What you will do >> What is the number of lines in the data below that contain "each"? Reply with the number only.

[Saved entries]
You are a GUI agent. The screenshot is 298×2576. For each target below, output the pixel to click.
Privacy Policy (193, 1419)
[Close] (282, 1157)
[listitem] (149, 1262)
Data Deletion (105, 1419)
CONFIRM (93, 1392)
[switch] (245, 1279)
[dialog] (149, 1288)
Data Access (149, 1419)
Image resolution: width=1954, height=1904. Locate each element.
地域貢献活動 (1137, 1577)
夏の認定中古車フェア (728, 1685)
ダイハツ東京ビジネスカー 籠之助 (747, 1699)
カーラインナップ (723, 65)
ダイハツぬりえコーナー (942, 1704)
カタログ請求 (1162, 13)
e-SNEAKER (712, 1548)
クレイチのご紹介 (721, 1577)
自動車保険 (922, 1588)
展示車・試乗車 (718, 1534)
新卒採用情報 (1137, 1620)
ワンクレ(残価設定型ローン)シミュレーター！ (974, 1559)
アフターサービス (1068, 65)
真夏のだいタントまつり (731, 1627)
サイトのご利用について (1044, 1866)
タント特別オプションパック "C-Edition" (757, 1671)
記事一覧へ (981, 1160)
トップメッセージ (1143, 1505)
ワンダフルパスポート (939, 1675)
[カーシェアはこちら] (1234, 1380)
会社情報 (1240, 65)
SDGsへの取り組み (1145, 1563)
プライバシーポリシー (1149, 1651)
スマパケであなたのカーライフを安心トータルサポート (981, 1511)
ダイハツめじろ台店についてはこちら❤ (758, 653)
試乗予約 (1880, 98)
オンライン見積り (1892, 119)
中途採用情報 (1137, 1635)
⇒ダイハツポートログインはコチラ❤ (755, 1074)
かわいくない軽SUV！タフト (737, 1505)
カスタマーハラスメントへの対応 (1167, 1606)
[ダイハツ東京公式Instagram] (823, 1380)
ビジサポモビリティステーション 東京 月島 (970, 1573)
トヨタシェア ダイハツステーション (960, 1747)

Answer below >> 2